Tandaco Prepared Stuffing: Don't Cry Dear Lady (1942)

Title:
Tandaco Prepared Stuffing: Don't Cry Dear Lady (1942)
NFSA ID:
52495
Year:
1942
Category:
Access fees

This is a complete colour Tandaco Prepared Stuffing cinema advertisement from approximately 1942. It begins like a feature film with a title and melodramatic music and cuts to a woman crying as she peels onions for her roast chicken stuffing.

Having trouble finding the herbs in her kitchen, she imagines the consequences of serving the roast chicken without stuffing. She sees her husband and his boss look at her with disgust. The voice-over concurs that ‘you can’t have that happen’ and a packet of Tandaco Prepared Stuffing appears in her hand. She adds boiling water, mixes it and stuffs the chicken.

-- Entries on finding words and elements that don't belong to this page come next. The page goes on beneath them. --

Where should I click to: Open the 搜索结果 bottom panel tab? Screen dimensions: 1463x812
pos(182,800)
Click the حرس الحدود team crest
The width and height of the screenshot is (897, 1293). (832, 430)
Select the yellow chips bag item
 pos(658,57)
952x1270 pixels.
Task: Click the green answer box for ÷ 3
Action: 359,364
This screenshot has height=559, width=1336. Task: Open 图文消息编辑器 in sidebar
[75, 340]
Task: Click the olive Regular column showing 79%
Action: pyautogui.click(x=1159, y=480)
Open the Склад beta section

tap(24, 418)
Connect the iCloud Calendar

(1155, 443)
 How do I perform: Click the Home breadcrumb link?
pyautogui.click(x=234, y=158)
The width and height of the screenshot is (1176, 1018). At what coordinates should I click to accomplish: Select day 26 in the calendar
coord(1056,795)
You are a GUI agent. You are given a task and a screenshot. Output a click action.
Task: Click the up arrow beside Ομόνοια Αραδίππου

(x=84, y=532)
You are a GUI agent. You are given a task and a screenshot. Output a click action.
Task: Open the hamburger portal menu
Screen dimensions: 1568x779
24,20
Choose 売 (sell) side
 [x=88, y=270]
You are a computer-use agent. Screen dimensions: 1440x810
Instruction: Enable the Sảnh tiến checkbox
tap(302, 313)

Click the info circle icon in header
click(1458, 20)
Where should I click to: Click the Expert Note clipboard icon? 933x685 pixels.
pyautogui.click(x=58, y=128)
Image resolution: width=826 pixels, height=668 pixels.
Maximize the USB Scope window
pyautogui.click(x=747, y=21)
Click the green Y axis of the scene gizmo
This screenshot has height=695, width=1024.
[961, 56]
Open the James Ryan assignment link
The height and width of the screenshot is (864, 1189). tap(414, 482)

Later that night, her husband’s boss compliments her cooking saying that ‘you can’t beat this homemade stuffing’. The ad suggests various meals where you can use Tandaco Prepared Stuffing including cutlets, stuffed baked rabbit, leg of mutton and stuffed tomatoes. The advertisement ends with a packet shot of Tandaco Prepared Stuffing.

Summary by Elizabeth Taggart-Speers

The format of this c1942 cinema advertisement mimics a feature film of the 1940s. It opens with the mock movie title, Don’t Cry Dear Lady, and an orchestral musical score that wouldn’t be out of place in a feature of the period starring Olivia de Havilland. It even shows the name of the production company as would be expected on a feature film title slide. Audiences would have been unfamiliar with this stylistic approach in an advertisement and it would have grabbed their attention.

The opening scene shows a woman crying, not because she is upset, but as the camera zooms out we see she is cutting onions. This comic trope is used to outwit us but also prefigures the events that follow. The male voice-over provides a thoroughly condescending and patronising narrative to the action.

It’s hard not to cringe at this advertisement as it plainly reflects the attitudes people had toward women and their role in society in the 1940s – or at least the way advertisers saw it. However, we are also able to appreciate its production values. The colour grading is beautiful, the editing is tight, the audio clear and the direction is professional. As a mini-story it is actually a joy to watch.

As it was produced during the Second World War, it is interesting to note that during this time fresh ingredients were difficult to obtain.